> **ЗАДАНИЕ**
Продолжите текст о перестройке и Союзном договоре, начав сразу после его последнего предложения.

··· ФРАГМЕНТ ДОКУМЕНТА

Да, это действительно так. Компромиссная линия была необходима, чтобы снимать напряжение в моменты серьезных обострений. Так было в сентябре и декабре 1990 года, а потом весной 1991 года, когда в воздухе звучали призывы: „Долой Генсека! Долой Президента!". Причем призывы следовали с разных сторон. Приходилось строить линию поведения в расчете на то, чтобы создать условия для закрепления реформ, для того чтобы общество прониклось ими и обрело силы защищать их. Как раз в такой острой ситуации Президент СССР и руководители 9 республик собрались в Ново-Огареве и выступили с известным теперь и сыгравшим незаменимую роль совместным заявлением. Ново-Огаревский процесс вывел общество на новое понимание необходимости согласия в стране. Повторяю: моя задача все эти годы была — сохранить и спасти политический курс перестройки. В этих целях, я считал, необходимо быстрее двигаться к Союзному договору, осуществлять радикальные экономические преобразования, реформирование партии.

Проект Союзного договора был готов к подписанию. А 20 августа в Георгиевском зале Кремля его намерены были подписать делегации шести республик. В качестве Президента страны я Должен был выступить с речью.
На 21 августа назначил заседание Совета Федерации — для обсуждения плана радикализации реформ, вопросов продовольствия, топлива, финансовой стабилизации и т.д.
Словом, речь шла о глубоком и решительном демократическом прорыве на главных направлениях преобразований, о переходе на новый их уровень, где людям, не желавшим или не способным оторваться от командно-административного образа мысли и действий, места уже не было. Заговорщики увидели, что их время быстро уходит. И выбрали именно этот момент для своей авантюры. Путч явился реакцией на ново-огаревский процесс и его важнейший итог — Договор о Союзе Суверенных Государств.
СТАТЬЯ, НАПИСАННАЯ В ФОРОСЕ
 
Два вопроса сейчас волнуют общество. Они — в центре публицистики, научных дискуссий, страстных споров в партийной и обыденной среде. Постоянно присутствуют в политической борьбе. Мучительный поиск ответа на них отражает то смутное, переходное время, которое переживает страна.

Первый. Нужна ли была обществу перестройка или это роковая ошибка? Какие ее истинные цели? Что такое обновление государства? Надо ли было начинать столь рискованные преобразования?

······
··· ИСХОДНЫЕ ДАННЫЕ

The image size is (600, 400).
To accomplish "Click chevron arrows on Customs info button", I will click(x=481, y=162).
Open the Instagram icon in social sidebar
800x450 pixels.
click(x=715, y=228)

······

> **ОТВЕТ**
Второй. Как достичь целей перестройки, раз уж ее начали? Какую политику вести в обстановке экономического кризиса, опасных проявлений дезинтеграции и хаоса, страхов за завтрашний день?
Люди все больше боятся, как бы не получилось того же, что произошло после Октябрьской революции. Как бы не разошлись опять великие цели и реальные исторические результаты. Не приведет ли перестройка к тому, что пережили предшествующие поколения. В обстановке продолжающегося ухудшения жизни все больше тревожит людей — так ли мы идем, теми ли способами действуем, те ли методы применяем. Тогда, в 20-х годах, тоже дошли до края, и нужно было делать исторический выбор дальнейшего движения великой страны. Было ощущение, что придется пройти трудный этап, но у большинства активного населения уже сложилось убеждение, что его надо пройти во имя „светлого будущего".
 
Но тогда не было опыта, не знали результатов. А теперь знаем. После Октябрьской революции под ее знаменами шли и шли к провозглашенным целям и... не дошли. Этим в корне отличается нынешняя ситуация. В социальную память — через гласность и обнажение истины — вошла эта боязнь крупных перемен. Она питает в массовом сознании желание остановиться, даже откатиться назад, чтобы — в этой паузе — обдумать все еще раз и, может быть, начать заново. На этом спекулируют те, кто не признает необходимости преобразований и давно уже им сопротивляется. Это — ортодоксы-догматики, люди прошлого, с зацикленным на стереотипах образом мышления, ограниченным кругозором.
 
Но среди тех, кто призывает одуматься и остановиться, появились и „левые" неосталинистского толка. Они призывают остановиться, чтобы навести порядок с помощью диктатуры, которая отменила бы, в лучшем случае — заморозила все права и свободы, завоеванные в ходе перестройки. А после того, мол, как будет наведен порядок, тогда и двинемся к рынку, к демократии и всяким вольностям. И эта точка зрения получает распространение, ибо народ устал, измотан неустройством жизни, нехватками, неопределенностью и жаждет лишь того, чтобы передохнуть, и не стал бы возражать, если бы кто-то „пришел" и опять „сверху все сотворил".
 
За призывами подобного сорта может пойти немало людей.
 
Вот почва для популизма. Ее усиленно унавоживают претенденты в диктаторы и апологеты сталинизма. Работающие на них средства массовой информации подпитывают обывательскую ностальгию по застойным временам, когда, мол, все, что нужно на каждый день, худо-бедно, но было, а насчет свободы и демократии, зачем она, раз нависает нищета и безработица?! Всерьез и публично возносится хвала Пиночету и Франко: мол, несколько годков настоящей диктатуры, а потом будет и рынок, и демократия, и процветание, и сытая жизнь.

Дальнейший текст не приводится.